Подперев подбородок ладонью, Ксюша смотрела на раскаленные угли костра, на языки пламени, похожие на прыгающих зверюшек, и повторяла вслух: «У лукоморья дуб зеленый, златая цепь на дубе том…»
— Вера, до чего ладно сказано. Слова-то вовсе простые, а дух от них замирает. Я шибко злая стала, а вот услышала такое — и хочется человеку хорошее сделать. Да как же иначе, знать такие слова и делать зло?
— Люди называют литературу человекознанием. А ты, Ксюша, добрая. Это жизнь наша злая, а ты добрая.
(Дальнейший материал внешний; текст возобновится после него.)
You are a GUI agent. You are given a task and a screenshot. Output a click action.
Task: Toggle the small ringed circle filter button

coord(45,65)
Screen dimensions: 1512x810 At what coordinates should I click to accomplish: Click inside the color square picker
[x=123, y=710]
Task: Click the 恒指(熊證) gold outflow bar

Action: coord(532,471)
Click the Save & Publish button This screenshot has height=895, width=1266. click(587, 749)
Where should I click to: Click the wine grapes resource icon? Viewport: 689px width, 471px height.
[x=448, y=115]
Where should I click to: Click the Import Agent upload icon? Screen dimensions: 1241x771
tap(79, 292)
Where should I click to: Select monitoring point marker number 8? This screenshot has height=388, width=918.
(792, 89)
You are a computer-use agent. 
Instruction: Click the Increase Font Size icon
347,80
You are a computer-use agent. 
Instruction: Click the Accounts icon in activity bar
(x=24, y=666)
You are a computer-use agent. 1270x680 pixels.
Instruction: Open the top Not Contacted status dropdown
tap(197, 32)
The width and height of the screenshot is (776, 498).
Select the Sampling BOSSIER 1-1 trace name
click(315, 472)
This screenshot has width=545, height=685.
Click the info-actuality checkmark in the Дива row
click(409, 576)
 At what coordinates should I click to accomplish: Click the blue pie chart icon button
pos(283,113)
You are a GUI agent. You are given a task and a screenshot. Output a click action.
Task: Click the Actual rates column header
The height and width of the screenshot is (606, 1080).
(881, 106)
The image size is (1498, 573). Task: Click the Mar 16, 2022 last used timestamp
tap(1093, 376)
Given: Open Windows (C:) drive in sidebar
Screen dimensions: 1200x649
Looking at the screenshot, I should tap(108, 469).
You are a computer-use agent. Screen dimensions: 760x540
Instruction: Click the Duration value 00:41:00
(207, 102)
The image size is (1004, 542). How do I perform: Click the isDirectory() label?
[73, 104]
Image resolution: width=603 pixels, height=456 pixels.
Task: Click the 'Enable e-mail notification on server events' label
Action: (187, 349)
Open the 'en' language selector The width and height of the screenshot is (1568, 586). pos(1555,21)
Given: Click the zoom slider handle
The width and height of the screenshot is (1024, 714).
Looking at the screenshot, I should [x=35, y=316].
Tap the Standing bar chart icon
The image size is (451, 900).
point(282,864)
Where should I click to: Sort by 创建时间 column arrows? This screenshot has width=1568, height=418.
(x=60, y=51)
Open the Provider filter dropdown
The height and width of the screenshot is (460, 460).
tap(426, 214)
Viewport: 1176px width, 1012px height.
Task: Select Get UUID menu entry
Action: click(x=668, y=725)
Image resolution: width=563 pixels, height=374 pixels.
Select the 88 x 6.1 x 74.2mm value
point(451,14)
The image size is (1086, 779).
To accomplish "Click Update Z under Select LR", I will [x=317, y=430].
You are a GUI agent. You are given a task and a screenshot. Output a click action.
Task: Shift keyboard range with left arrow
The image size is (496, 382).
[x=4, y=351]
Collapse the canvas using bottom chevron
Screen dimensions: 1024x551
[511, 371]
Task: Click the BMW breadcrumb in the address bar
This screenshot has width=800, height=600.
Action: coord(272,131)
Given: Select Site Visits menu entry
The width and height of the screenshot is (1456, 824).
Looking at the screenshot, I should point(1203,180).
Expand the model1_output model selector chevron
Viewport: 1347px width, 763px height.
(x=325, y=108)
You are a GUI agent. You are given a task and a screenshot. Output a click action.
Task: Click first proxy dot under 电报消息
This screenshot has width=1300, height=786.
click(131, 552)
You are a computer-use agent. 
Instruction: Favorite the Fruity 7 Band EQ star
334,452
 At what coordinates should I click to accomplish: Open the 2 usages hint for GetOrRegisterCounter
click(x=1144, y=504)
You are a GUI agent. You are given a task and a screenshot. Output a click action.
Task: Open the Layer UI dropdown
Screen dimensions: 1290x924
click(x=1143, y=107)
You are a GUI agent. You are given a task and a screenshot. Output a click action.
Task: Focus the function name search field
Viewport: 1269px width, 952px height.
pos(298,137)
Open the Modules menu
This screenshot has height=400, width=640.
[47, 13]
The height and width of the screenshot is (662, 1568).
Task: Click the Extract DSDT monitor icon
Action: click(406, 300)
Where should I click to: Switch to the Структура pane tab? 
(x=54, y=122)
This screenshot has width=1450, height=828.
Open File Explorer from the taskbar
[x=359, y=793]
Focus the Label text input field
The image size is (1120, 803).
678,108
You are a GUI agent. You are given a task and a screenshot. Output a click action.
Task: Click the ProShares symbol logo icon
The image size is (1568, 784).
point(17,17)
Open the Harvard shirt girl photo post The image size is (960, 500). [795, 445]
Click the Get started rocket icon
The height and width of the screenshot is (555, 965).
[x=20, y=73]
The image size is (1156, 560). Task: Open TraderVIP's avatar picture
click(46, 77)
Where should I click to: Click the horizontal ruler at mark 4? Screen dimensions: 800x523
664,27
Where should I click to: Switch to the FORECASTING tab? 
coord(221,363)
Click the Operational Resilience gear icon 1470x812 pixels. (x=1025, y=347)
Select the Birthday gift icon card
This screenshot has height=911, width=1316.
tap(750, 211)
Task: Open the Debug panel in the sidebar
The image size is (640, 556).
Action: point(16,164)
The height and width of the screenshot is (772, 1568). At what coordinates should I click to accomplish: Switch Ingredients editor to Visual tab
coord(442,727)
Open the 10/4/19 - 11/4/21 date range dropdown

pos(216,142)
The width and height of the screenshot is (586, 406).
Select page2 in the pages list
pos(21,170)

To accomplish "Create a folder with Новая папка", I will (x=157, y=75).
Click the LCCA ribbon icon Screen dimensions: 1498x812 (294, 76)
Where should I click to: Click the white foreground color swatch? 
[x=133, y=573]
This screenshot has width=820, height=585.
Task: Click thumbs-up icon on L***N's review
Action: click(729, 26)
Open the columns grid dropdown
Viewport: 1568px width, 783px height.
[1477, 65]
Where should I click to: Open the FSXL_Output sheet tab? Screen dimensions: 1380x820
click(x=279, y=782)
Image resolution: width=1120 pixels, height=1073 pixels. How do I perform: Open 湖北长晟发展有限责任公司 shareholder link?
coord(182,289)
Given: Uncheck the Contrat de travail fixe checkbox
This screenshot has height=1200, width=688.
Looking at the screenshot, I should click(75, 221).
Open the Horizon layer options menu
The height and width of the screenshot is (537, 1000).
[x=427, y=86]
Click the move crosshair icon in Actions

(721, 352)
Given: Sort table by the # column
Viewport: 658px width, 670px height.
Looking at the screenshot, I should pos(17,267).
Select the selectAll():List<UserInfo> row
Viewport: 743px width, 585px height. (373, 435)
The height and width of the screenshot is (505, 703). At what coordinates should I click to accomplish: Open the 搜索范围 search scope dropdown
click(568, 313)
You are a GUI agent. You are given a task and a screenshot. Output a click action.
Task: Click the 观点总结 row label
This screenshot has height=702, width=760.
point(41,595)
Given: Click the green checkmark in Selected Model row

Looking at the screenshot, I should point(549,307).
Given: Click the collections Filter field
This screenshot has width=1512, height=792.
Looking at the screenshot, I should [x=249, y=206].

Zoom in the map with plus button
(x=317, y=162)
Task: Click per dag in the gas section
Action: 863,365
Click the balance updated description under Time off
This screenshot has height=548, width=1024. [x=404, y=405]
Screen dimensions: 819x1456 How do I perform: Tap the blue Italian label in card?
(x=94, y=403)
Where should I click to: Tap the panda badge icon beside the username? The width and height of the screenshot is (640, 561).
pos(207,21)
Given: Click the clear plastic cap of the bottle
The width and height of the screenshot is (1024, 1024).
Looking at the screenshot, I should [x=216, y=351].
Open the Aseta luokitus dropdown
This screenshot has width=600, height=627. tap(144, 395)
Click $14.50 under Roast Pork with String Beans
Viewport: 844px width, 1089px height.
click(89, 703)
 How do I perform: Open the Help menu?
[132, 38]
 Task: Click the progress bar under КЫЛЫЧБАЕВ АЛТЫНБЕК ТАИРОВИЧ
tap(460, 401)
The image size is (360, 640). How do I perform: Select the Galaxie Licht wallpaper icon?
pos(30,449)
После Веры приходил Иннокентий из Камышовки. Приходили совсем незнакомые люди с поручениями от Веры, а Ксюша или водила их на Баянкуль к «Алексею», или передавала ему письма. Два раза — даже посылки. Тяжелые. Сначала хотела спросить, что в них, а потом сама догадалась. И ей было радостно, что она кому-то нужна.
Ксюша встала. Надела лыжи и, взвалив на спину мешок с добычей, пошла в горы. Как хорошо бы прийти сейчас к Арине, спокойно напиться горячего чаю, растереть уставшие ноги. Но нет, нельзя. Завтра чуть свет опять надо в тайгу. А может, спокойно на селе? Можно отдохнуть денек-другой?…
Когда Ксюша начала спускаться к селу, совсем стемнело. Но странное дело, только в избах Кузьмы Ивановича да Устина маячили тусклые огоньки, в остальных — темно. И в новосельском краю ни огонечка.
— Што-то стряслось? — Пошла сторожко, избегая прогалин, прокладывая лыжню поближе к густым пихтачам.
Подходя к новосельскому краю, еще с горы увидела избу Арины. От нее к реке, как углем, прочерчена свежая лыжня — неровная, с вмятинами. Видно что шел не таежник.
«Кто это? Может, крестна ушла за реку? Зачем? Беда стряслась?…» — Ксюша проследила, где вошла лыжня в тайгу. Стараясь не шуметь, заскользила в том же направлении. Поляна… Стог снега… Возле него человек! «Крестна?!»
Ксюша не стала окликать Арину, а побежала прямо к стогу.
— Ксю-ш-шенька… ты? Ой, не ходи в село. Там солдаты. У Симеоновой хаты обоз снаряжают. Ночь в тайге скоротаем, двое-то — не одна. Ксюшенька, родненькая, ко-о-о-рову свели, буренушку… доченьку нашу… Кого теперь делать-то станем?
— Пошли домой, тут вконец заколеешь. У меня ружье, нож…
— Не ходи ты на смертушку, на позор. Тебя особливо ищут…
Не послушала Ксюша, побежала к селу. Бежала и ругала себя: и впрямь надо бы переждать в тайге… Но Вавила наказывал: «все узнавай, да берегись… Не лезь на рожон».